My husband and I do the bulk of the prep on our own, but we do try to involve my son from time to time. He has a learning tower at the end of our kitchen island and his own kid-friendly knives. If we are working while he is awake, we always ask if he’d like to help. Sometimes, he says yes and happily (and productively) joins in. Other times, the woes of being three get the best of us and he wanders about underfoot in the kitchen in a far less productive manner. In my experience, cooking with your child is far from perfect, but it can be a lot of fun with the right mix of patience and flexibility (qualities I admittedly often need to work on.)
In addition to time, cost is the other really restricting factor of healthy eating for some. It’s so frustrating to me that the food that’s best for us is the most expensive. I get why, but I still wish there was a better system. That’s probably a post for another day. I’m the daughter of a deal lover, and that trait was surely passed on to me. Each week, I check a number of local fliers for their produce sales. We often eat what’s on sale. The options given to my son might be determined by what I see on sale that week. Honestly, I also think it helps keep some variety in our diet!

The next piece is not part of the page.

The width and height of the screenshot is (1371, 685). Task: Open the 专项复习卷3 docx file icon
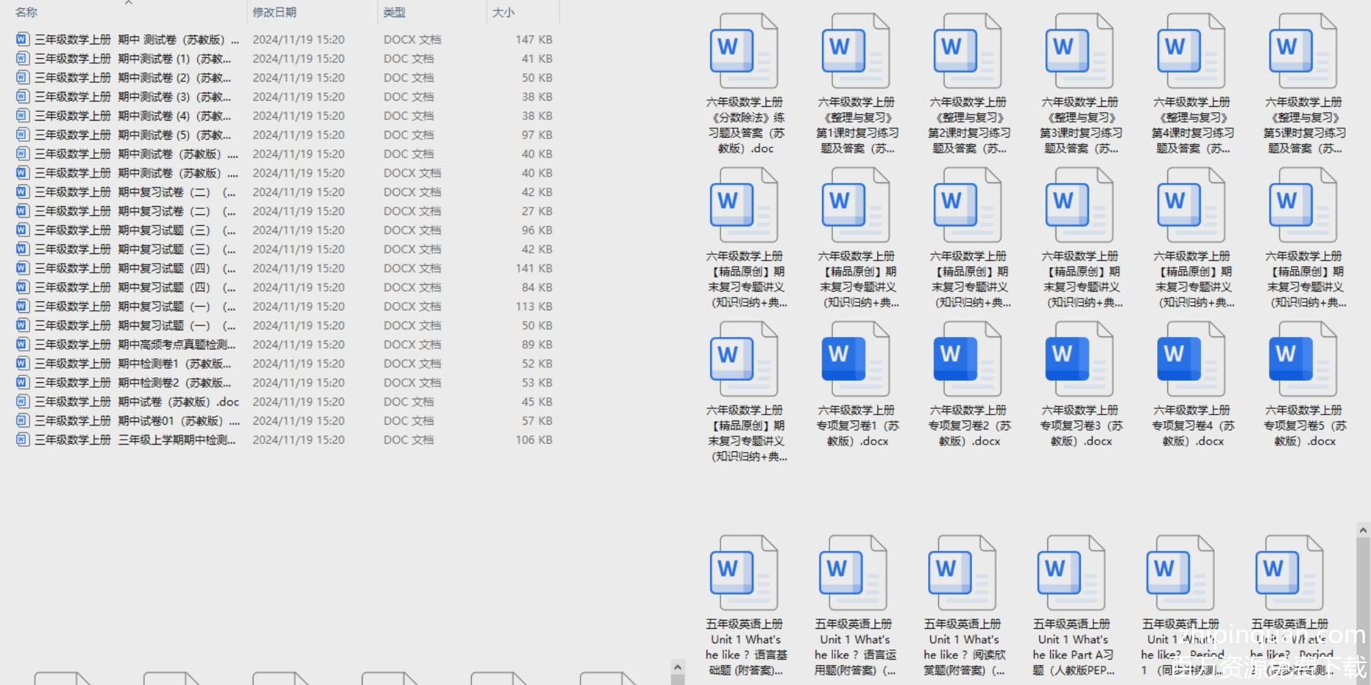[1079, 361]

This last tip for healthy eating is a combination of money-saving and healthy eating: get creative with your leftover produce. Do you have spinach or mixed greens that are starting to look wilted? Freeze them for smoothies, sauces, and muffins. You can puree greens into just about anything. I keep a stasher bag in the freezer for all of the fruit we don’t get to in time, as well. I don’t want to eat mushy raspberries plain, but if they aren’t bad or moldy, I freeze them for a smoothie. If you have veggie scraps or veggies just past their optimal eating point, freeze them for broth. I make homemade broth in our crockpot. I’ve seen recipes for the InstantPot or stove top as well. I was intimidated by this practice at first, but now I love it. It is easy, cost-effective, and you know exactly what’s in what you consume.
What do you think? Do any of these thoughts resonate with you in terms of healthy eating as a toddler mom? Do you have any tips of your own? Let me know!